* _The request_: Copy out the lines word for word, beginning with the line that contains "Expand the Folders found dropdown" and continuing through the last line. Leave out the pictures.

[Word and element locating data]

· · ·

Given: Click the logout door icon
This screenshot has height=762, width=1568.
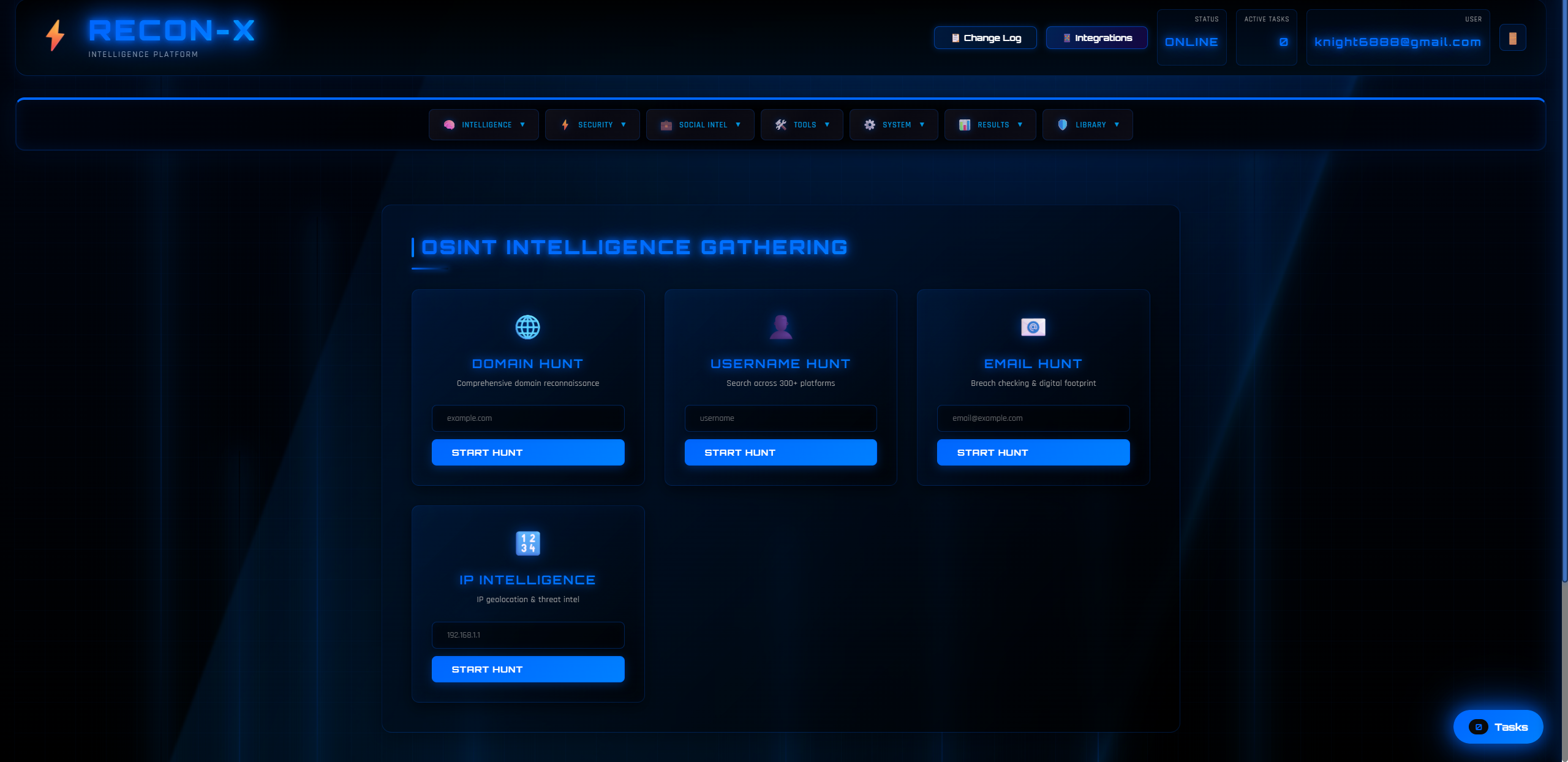Looking at the screenshot, I should click(1512, 38).
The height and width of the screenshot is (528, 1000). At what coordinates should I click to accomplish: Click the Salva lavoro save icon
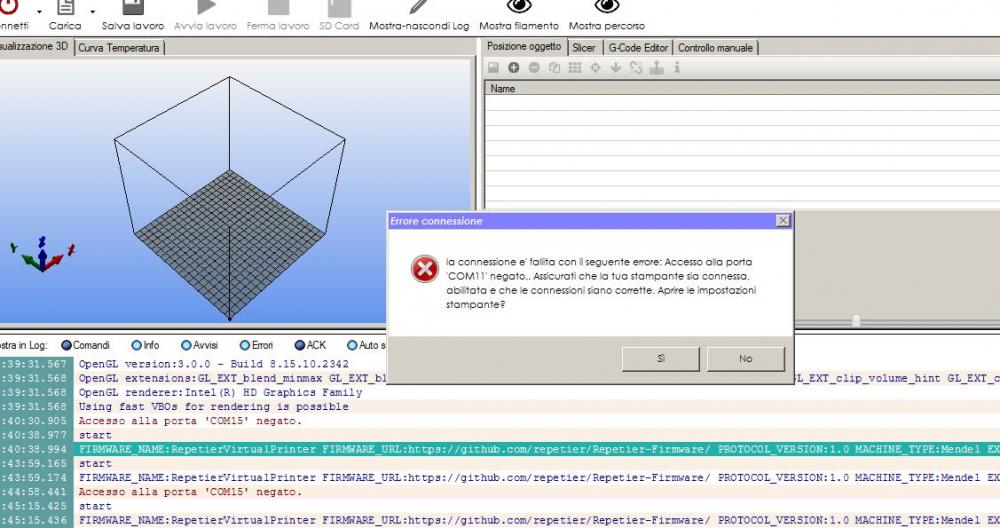point(133,6)
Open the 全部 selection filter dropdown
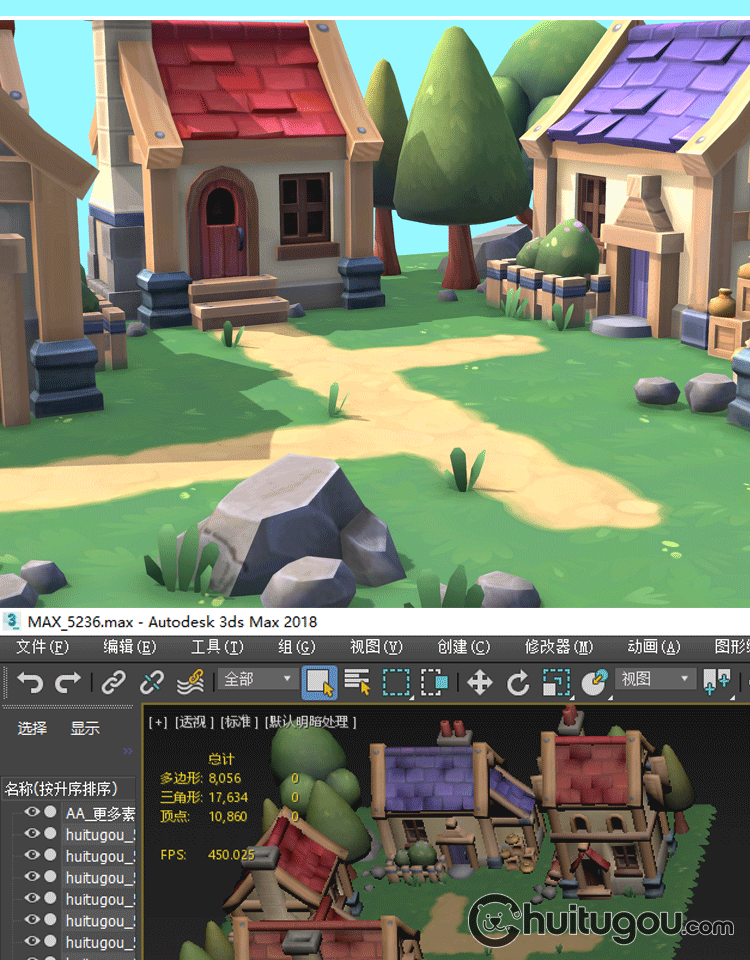Screen dimensions: 750x960 pos(258,680)
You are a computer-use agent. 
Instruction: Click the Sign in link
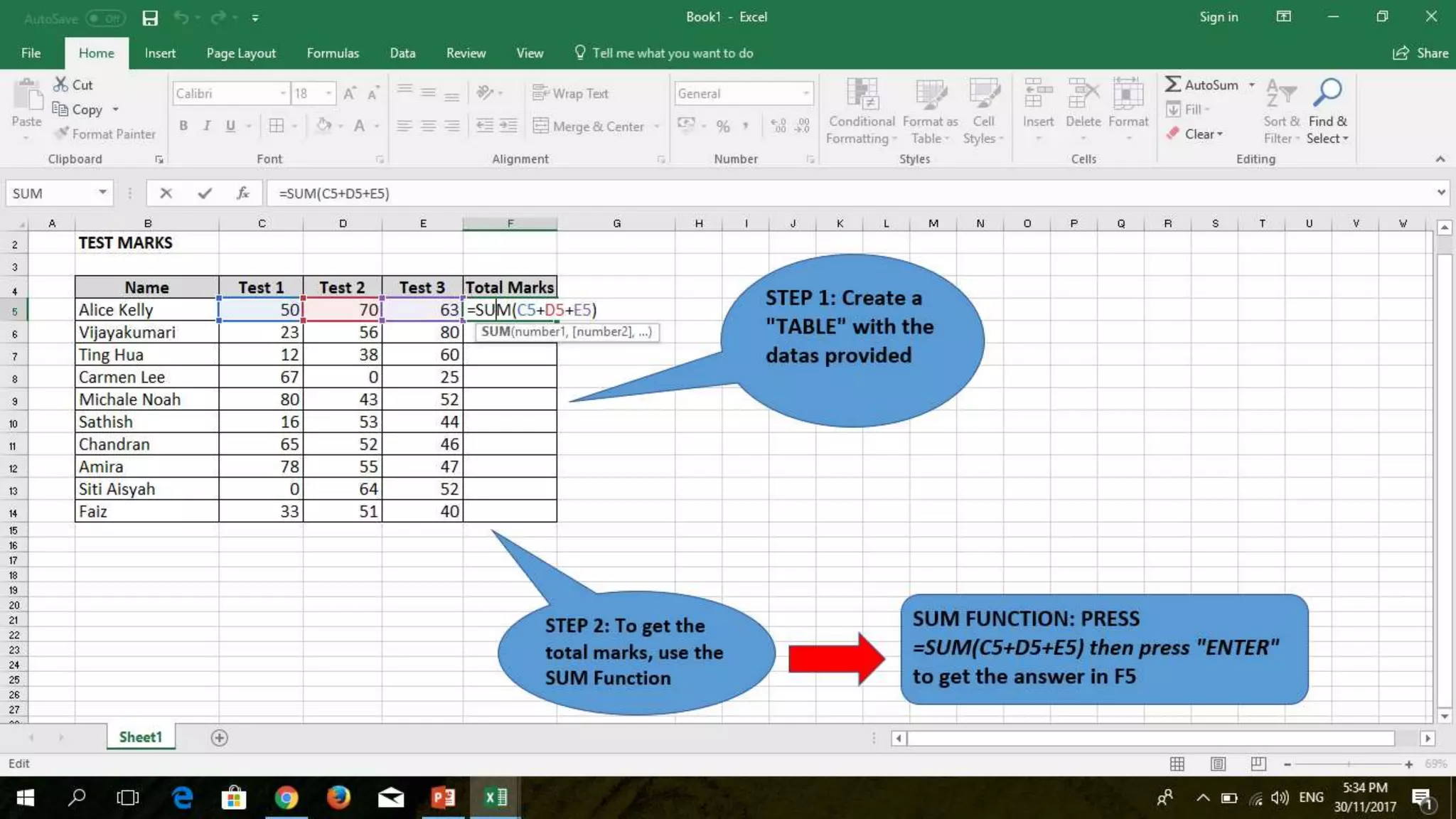click(x=1219, y=17)
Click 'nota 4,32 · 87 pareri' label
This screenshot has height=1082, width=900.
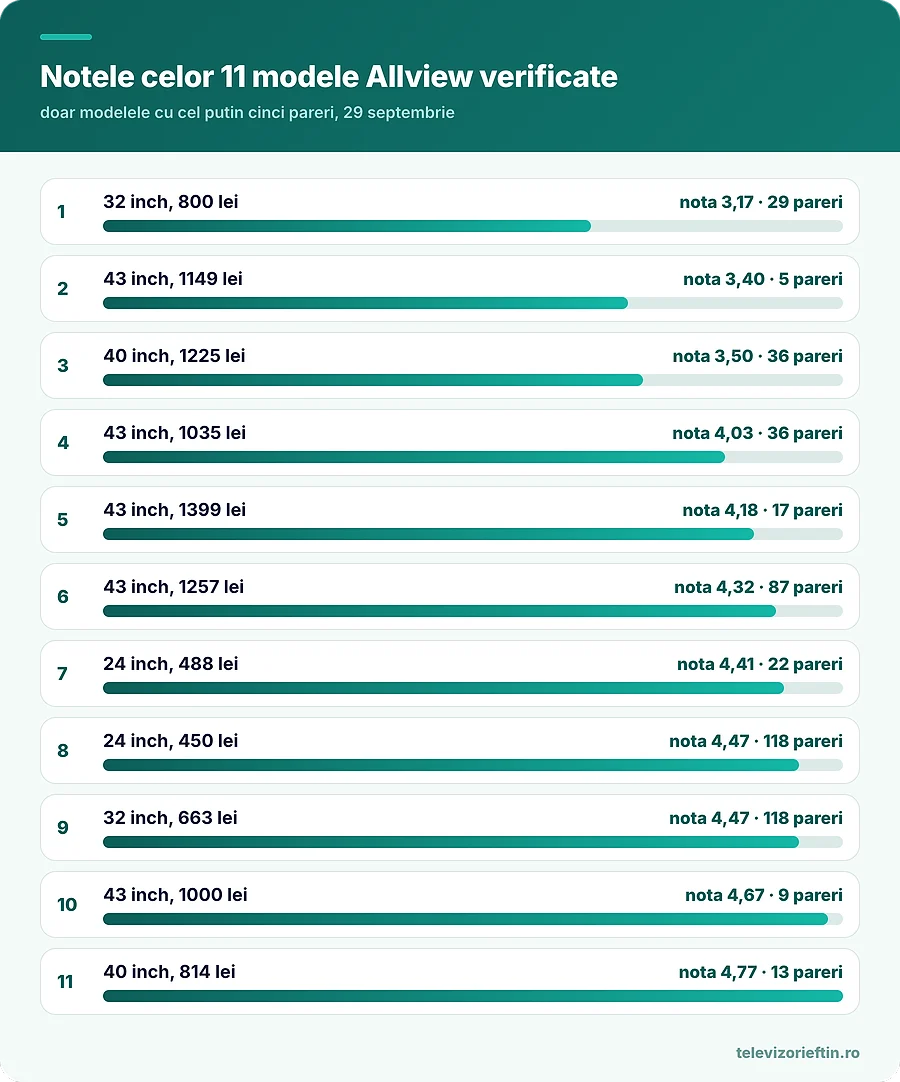click(x=758, y=587)
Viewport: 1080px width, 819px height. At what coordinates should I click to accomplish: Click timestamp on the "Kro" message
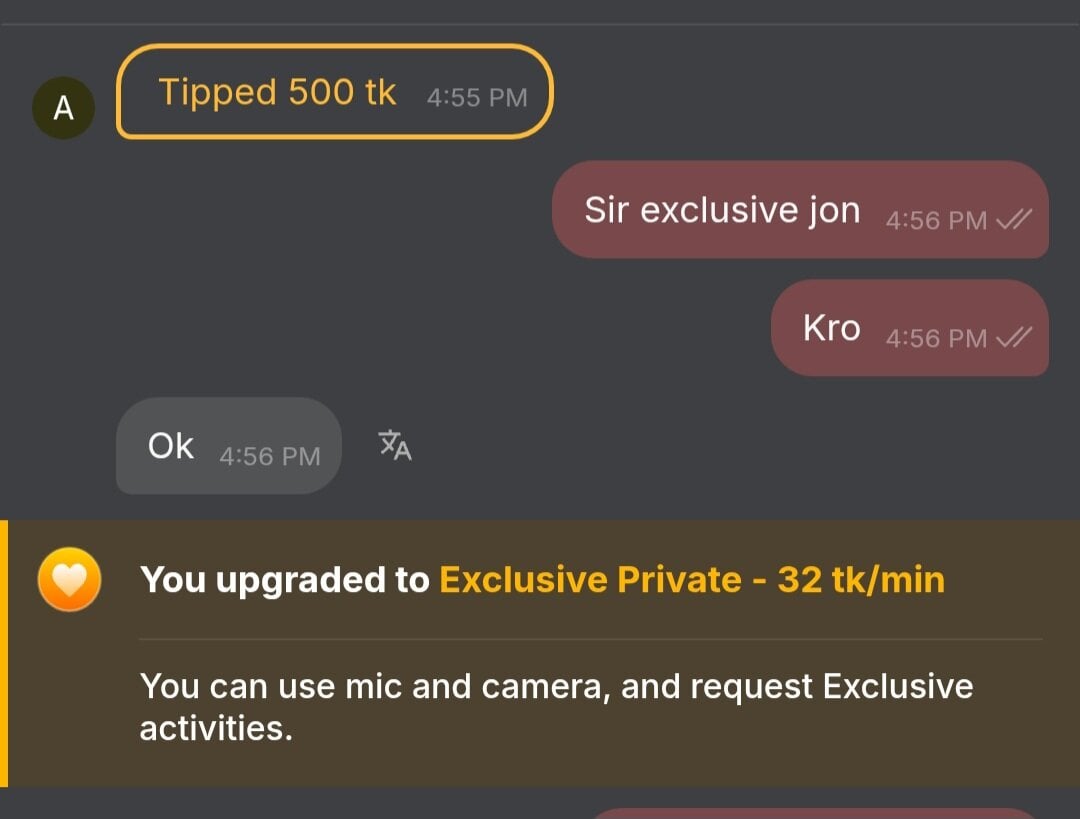pyautogui.click(x=936, y=339)
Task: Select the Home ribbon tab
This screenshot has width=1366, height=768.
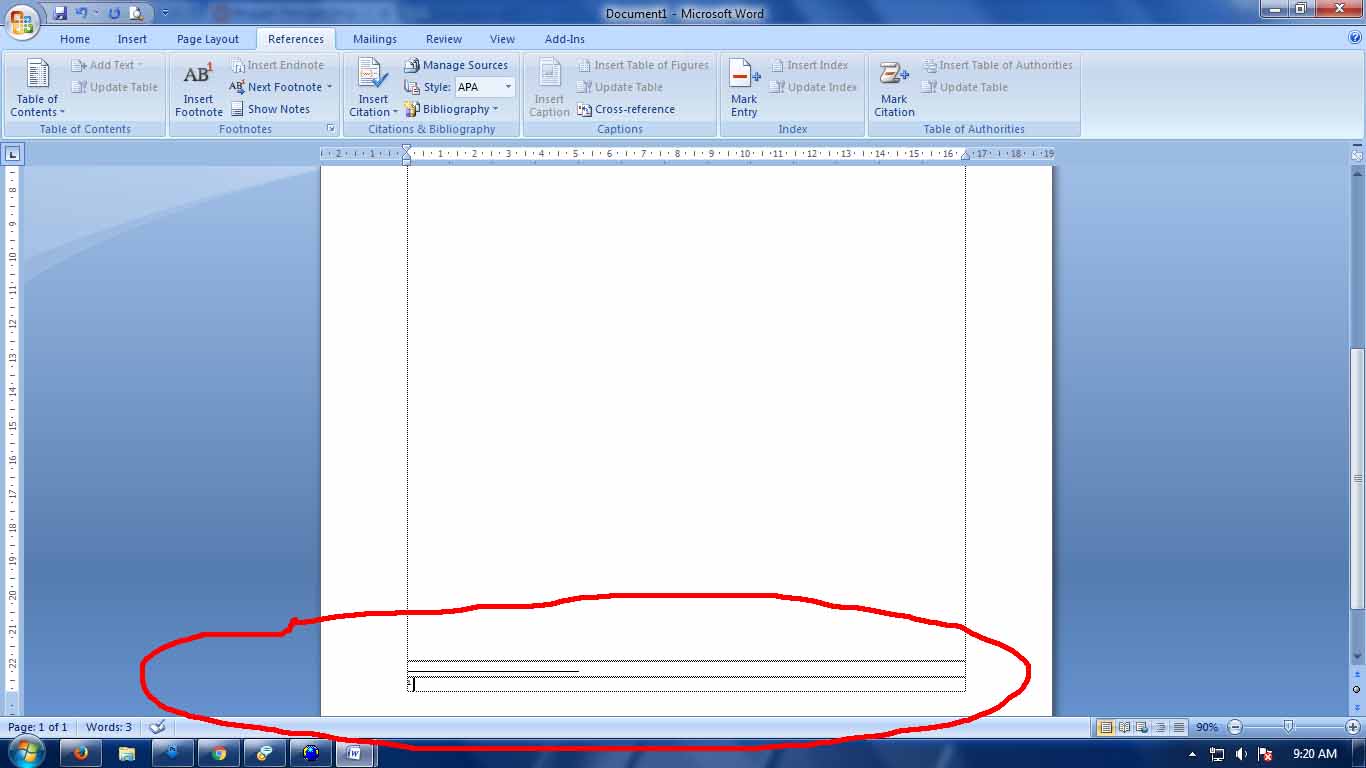Action: (74, 39)
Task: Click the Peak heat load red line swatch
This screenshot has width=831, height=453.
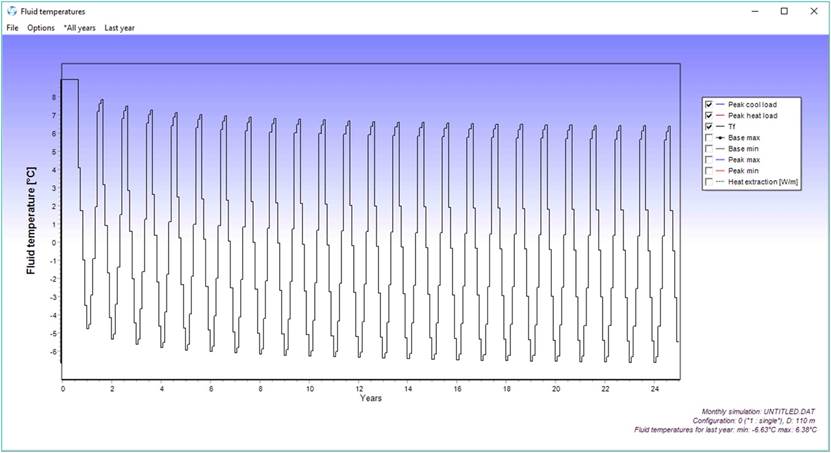Action: [x=720, y=115]
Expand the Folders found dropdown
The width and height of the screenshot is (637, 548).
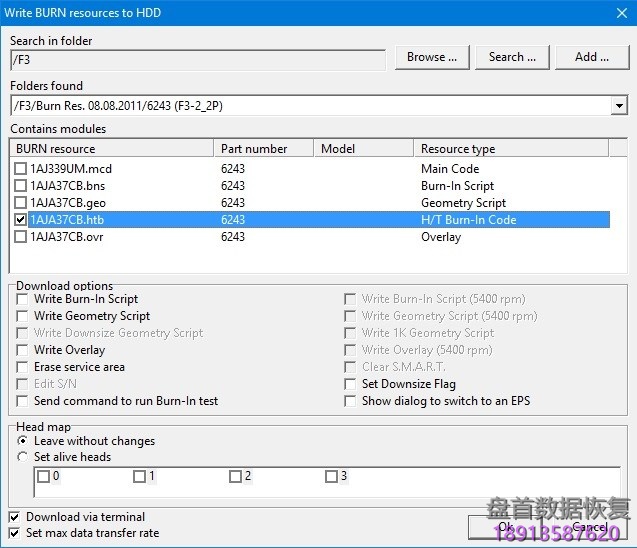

· · ·

* _Output of the exercise_:
Expand the Folders found dropdown
The width and height of the screenshot is (637, 548).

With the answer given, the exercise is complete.